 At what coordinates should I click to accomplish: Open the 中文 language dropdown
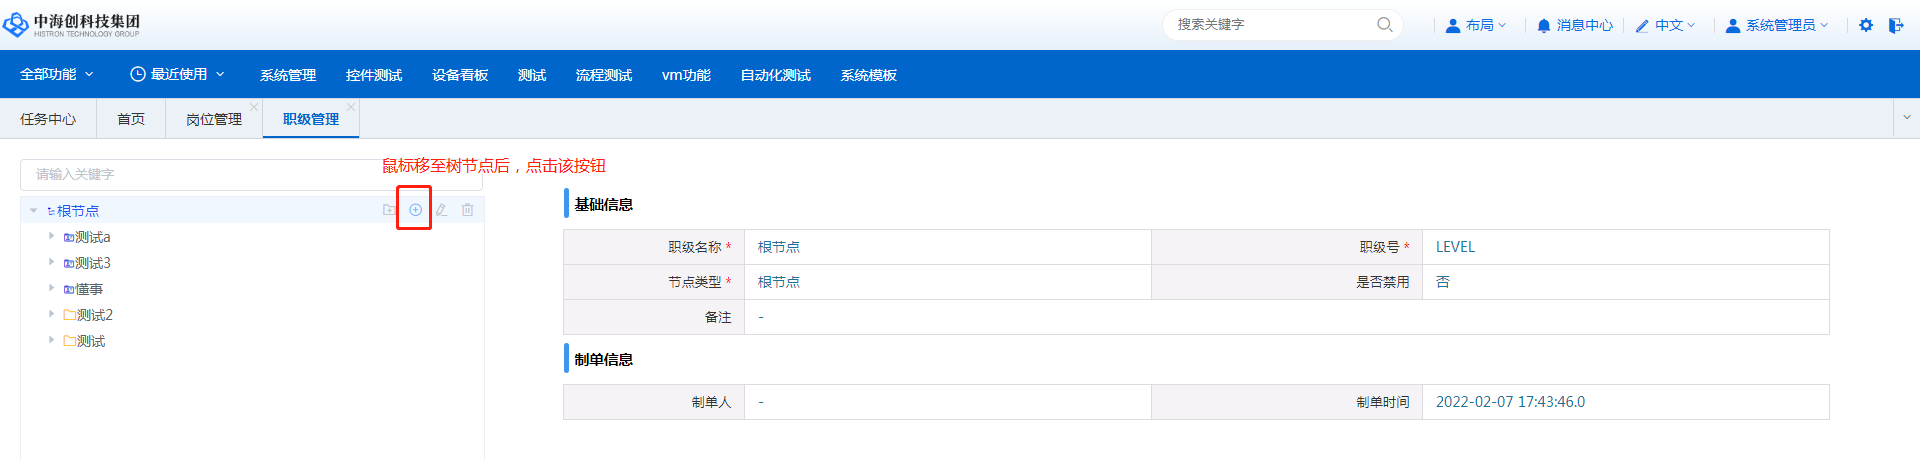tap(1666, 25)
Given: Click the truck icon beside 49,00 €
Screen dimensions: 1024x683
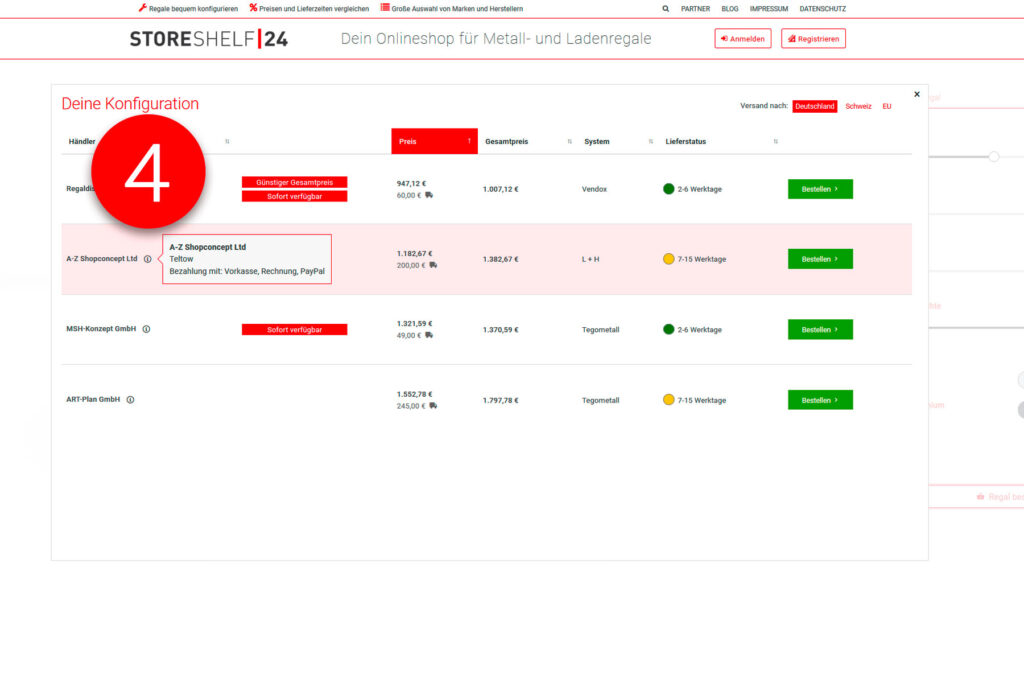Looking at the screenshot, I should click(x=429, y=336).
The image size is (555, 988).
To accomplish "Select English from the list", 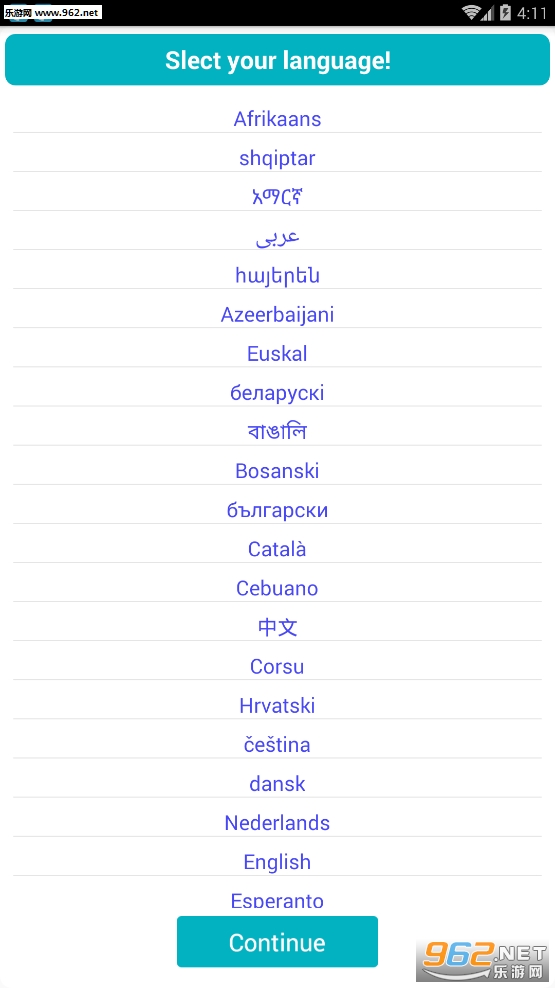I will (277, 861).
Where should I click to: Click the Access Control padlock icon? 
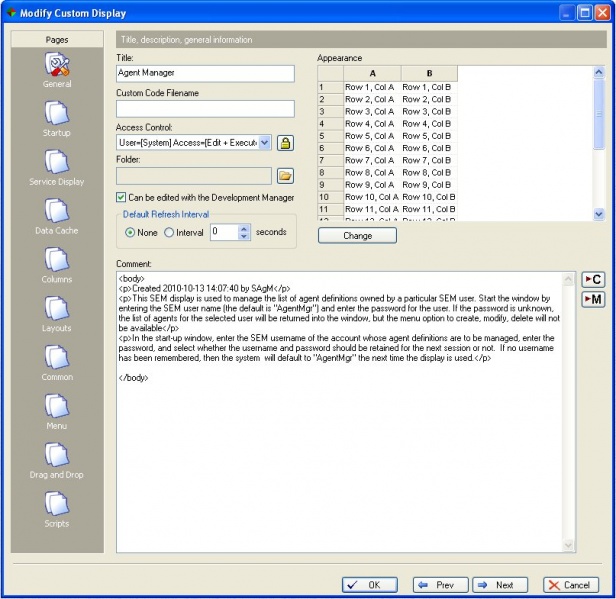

▶ Work order
What lines of the material contain "icon"? Show them.

▶ Finished exercise
Given: Click the truck icon beside 49,00 €
Where should I click to: Click the Access Control padlock icon? 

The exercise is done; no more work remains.